● **EXERCISE OBJECTIVE**
Wherever a line in the data below holds "will", copy that line.

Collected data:
____

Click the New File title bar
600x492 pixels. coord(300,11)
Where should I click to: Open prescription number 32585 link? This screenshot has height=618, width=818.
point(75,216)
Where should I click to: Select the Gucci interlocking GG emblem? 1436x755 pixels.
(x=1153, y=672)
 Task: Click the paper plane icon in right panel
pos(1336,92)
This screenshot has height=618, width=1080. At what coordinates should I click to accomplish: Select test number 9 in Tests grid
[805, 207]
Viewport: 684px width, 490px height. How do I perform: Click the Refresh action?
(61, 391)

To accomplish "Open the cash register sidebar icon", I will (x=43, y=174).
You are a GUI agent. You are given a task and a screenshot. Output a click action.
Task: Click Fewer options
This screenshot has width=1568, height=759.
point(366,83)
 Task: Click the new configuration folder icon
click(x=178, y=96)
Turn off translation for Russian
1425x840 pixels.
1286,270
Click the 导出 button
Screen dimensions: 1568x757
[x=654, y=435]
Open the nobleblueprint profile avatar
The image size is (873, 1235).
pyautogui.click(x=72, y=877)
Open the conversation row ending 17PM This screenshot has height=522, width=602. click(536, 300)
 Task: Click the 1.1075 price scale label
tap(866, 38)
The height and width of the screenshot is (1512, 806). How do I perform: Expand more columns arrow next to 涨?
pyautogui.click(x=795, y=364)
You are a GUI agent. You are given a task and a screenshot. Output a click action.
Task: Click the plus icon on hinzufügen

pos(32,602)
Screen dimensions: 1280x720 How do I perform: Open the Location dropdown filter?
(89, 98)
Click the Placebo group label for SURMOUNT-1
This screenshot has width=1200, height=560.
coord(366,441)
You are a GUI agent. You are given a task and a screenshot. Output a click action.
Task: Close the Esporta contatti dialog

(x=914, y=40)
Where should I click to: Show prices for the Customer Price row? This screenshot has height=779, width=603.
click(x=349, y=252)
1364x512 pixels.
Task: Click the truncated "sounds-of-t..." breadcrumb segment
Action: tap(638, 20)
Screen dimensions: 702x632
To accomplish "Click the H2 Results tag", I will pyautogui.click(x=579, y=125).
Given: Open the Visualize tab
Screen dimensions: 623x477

____

● **RESPONSE**
To accomplish "Open the cash register sidebar icon", I will (x=43, y=174).
To accomplish "Click the H2 Results tag", I will pyautogui.click(x=579, y=125).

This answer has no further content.